It might be your first time diving with sharks, or you could be a seasoned pro — but here are a collection of helpful tips to make sure you make the most out of your next shark diving opportunity.
If the operation uses a system with regularly appearing sharks that expect divers to be positioned a certain way, do it. Breaking protocol disrupts the sharks’ learned behavior, which could agitate them.
Shark diving isn’t the time for a workout: Don’t swim after them. the animals will circle back to the food, so stay still and be patient. “Chasing doesn’t just annoy other divers — it annoys the sharks,” says Jillian Morris Brake, a marine biologist/videographer.
Talk with the guide so he’ll know your experience level. “Be honest,” advises Brake. “Express your concerns and make a plan in case you panic or want to get out of the water.”

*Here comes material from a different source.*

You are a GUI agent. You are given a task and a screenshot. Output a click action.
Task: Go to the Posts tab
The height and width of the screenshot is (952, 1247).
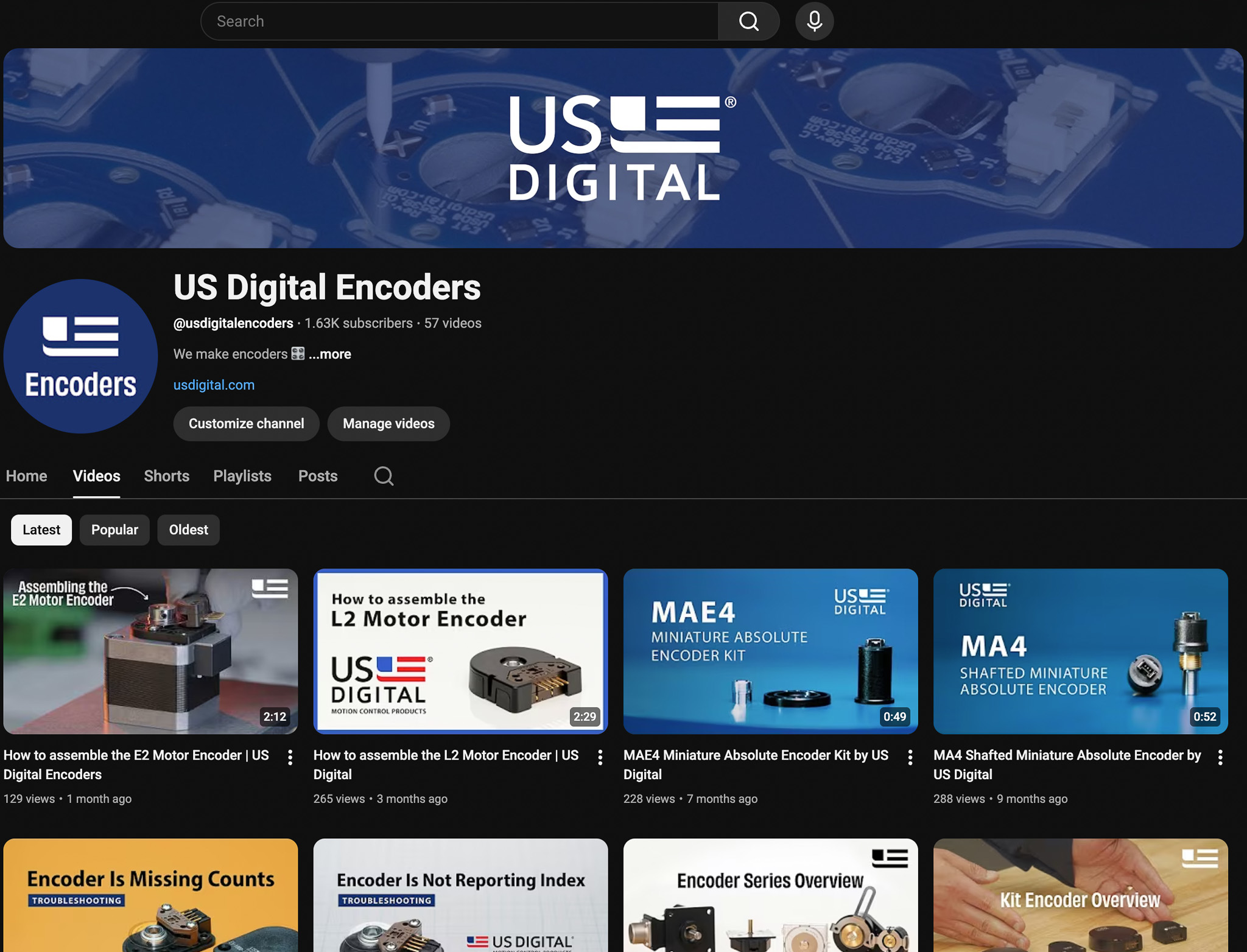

Don’t task load: Even if you’ve been diving for years, swimming with sharks might be a new experience. Build a comfort level before you add a camera to the equation.
Avoid white, light blue and other colors that sharks might mistake for fish.
Research the behavior of species you’ll encounter. the goal is to learn to recognize a shark’s body language.
“Don’t feel like you have something to prove,” says Brake. “Sharks attract a lot of cowboys, so stay within your limits.”
With time, you will grow comfortable around sharks. Remember that they are wild animals that demand respect.